Top of RECORD EXCERPTS

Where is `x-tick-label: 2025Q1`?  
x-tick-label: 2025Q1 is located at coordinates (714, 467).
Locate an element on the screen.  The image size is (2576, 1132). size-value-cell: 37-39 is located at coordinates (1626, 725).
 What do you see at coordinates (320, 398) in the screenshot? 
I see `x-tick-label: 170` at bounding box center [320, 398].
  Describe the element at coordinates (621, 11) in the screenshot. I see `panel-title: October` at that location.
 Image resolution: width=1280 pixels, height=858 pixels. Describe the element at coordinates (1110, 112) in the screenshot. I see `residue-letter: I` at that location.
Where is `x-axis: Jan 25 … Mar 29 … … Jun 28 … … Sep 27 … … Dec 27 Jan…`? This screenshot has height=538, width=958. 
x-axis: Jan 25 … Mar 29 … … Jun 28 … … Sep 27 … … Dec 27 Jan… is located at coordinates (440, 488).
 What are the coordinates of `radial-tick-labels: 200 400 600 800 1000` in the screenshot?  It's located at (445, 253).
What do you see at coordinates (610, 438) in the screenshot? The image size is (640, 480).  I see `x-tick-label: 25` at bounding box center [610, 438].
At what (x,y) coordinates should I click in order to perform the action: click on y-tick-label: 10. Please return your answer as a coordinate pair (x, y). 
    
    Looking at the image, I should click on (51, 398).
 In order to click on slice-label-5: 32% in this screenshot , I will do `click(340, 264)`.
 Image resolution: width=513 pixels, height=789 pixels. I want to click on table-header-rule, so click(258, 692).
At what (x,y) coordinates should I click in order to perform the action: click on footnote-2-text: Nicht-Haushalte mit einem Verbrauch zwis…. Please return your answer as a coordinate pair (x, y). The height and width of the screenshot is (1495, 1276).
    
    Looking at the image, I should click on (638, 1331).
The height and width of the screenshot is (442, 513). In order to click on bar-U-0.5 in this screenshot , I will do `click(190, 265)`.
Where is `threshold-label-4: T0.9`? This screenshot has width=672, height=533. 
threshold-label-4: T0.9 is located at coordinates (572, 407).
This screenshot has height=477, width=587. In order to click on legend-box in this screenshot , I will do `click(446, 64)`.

Bottom of RECORD EXCERPTS

ASSIGNMENT
Rewrite every row above, putting "Where can I find" wherever "Where is" appears and leaving everything else as it is.

TASK ANSWER
Where can I find `x-tick-label: 2025Q1`?  
x-tick-label: 2025Q1 is located at coordinates (714, 467).
Locate an element on the screen.  The image size is (2576, 1132). size-value-cell: 37-39 is located at coordinates (1626, 725).
 What do you see at coordinates (320, 398) in the screenshot? 
I see `x-tick-label: 170` at bounding box center [320, 398].
  Describe the element at coordinates (621, 11) in the screenshot. I see `panel-title: October` at that location.
 Image resolution: width=1280 pixels, height=858 pixels. Describe the element at coordinates (1110, 112) in the screenshot. I see `residue-letter: I` at that location.
Where can I find `x-axis: Jan 25 … Mar 29 … … Jun 28 … … Sep 27 … … Dec 27 Jan…`? This screenshot has height=538, width=958. 
x-axis: Jan 25 … Mar 29 … … Jun 28 … … Sep 27 … … Dec 27 Jan… is located at coordinates (440, 488).
 What are the coordinates of `radial-tick-labels: 200 400 600 800 1000` in the screenshot?  It's located at (445, 253).
What do you see at coordinates (610, 438) in the screenshot? The image size is (640, 480).  I see `x-tick-label: 25` at bounding box center [610, 438].
At what (x,y) coordinates should I click in order to perform the action: click on y-tick-label: 10. Please return your answer as a coordinate pair (x, y). 
    
    Looking at the image, I should click on (51, 398).
 In order to click on slice-label-5: 32% in this screenshot , I will do `click(340, 264)`.
 Image resolution: width=513 pixels, height=789 pixels. I want to click on table-header-rule, so click(258, 692).
At what (x,y) coordinates should I click in order to perform the action: click on footnote-2-text: Nicht-Haushalte mit einem Verbrauch zwis…. Please return your answer as a coordinate pair (x, y). The height and width of the screenshot is (1495, 1276).
    
    Looking at the image, I should click on (638, 1331).
The height and width of the screenshot is (442, 513). In order to click on bar-U-0.5 in this screenshot , I will do `click(190, 265)`.
Where can I find `threshold-label-4: T0.9`? This screenshot has width=672, height=533. 
threshold-label-4: T0.9 is located at coordinates (572, 407).
This screenshot has height=477, width=587. In order to click on legend-box in this screenshot , I will do `click(446, 64)`.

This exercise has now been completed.